CPU 2293

Intel announced “price cuts” for the next quarter.

I say “price cuts” because they’re really not cutting pricing on the low end items; with one exception, they’re getting rid of the low man on the totem pole, adding a high man and pushing everything in the middle down a notch.

For instance, instead of getting a 2.5GHz half-cached Q9300 for around $266, you’ll get a 2.66GHz, apparently half-cached chip for around $266. For around $316, you’ll get a 2.83 rather than a 2.66GHz full-cached quad.

The real price cut won’t come from Intel official pricing, but rather an end to the premium pricing due to scarcity as another 45nm fab comes on line and produces.

AMD catches a break from this “price cut.” Intel isn’t going to be price-aggressive and push Phenom prices down further by lowballing the low-end models.

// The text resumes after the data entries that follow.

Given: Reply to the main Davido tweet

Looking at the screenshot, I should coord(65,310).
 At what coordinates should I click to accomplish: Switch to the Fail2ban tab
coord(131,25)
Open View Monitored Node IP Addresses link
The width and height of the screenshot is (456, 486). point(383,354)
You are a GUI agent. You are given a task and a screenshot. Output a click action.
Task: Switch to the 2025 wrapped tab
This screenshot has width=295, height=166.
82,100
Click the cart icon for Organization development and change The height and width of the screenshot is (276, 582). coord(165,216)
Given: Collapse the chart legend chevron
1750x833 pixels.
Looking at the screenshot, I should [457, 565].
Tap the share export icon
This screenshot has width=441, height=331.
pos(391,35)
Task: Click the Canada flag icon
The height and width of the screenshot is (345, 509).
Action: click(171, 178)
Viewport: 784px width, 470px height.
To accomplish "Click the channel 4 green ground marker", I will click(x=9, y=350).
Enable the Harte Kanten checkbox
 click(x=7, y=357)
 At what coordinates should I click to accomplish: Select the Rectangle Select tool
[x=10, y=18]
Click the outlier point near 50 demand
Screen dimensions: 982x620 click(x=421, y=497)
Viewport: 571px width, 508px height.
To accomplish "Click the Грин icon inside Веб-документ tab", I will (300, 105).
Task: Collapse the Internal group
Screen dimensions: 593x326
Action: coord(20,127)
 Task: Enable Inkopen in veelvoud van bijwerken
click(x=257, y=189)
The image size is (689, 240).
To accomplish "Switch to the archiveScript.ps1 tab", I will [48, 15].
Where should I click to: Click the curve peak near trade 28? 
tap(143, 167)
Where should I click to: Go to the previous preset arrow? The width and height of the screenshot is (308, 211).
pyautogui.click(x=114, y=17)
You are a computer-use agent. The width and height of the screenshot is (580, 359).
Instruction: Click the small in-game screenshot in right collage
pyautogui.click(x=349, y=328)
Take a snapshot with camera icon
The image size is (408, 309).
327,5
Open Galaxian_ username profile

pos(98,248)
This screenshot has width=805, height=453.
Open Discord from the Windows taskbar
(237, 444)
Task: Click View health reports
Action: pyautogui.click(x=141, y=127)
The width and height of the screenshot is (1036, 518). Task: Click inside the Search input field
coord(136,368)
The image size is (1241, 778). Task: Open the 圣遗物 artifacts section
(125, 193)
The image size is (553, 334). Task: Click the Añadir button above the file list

They’ll keep the Q6600 at around $200 to keep the current pressure on, but won’t add to it.

Perhaps not more significantly but more personally, the low price on a fully-cached quad Penryn is going to be around $316. That’s not a price cut, that’s a price increase for overclockers.

All indications are this will also be the low-end price for Bloomfield Nehalems when they show up, and they’ll probably for quite a while. Lower-cost Nehalems will eventually show up sometime, but they’ll be the cut-down versions.

One could complain, but it’s like complaining about a trained pitbull biting. So long as AMD doesn’t compete, this is what we’re going to get.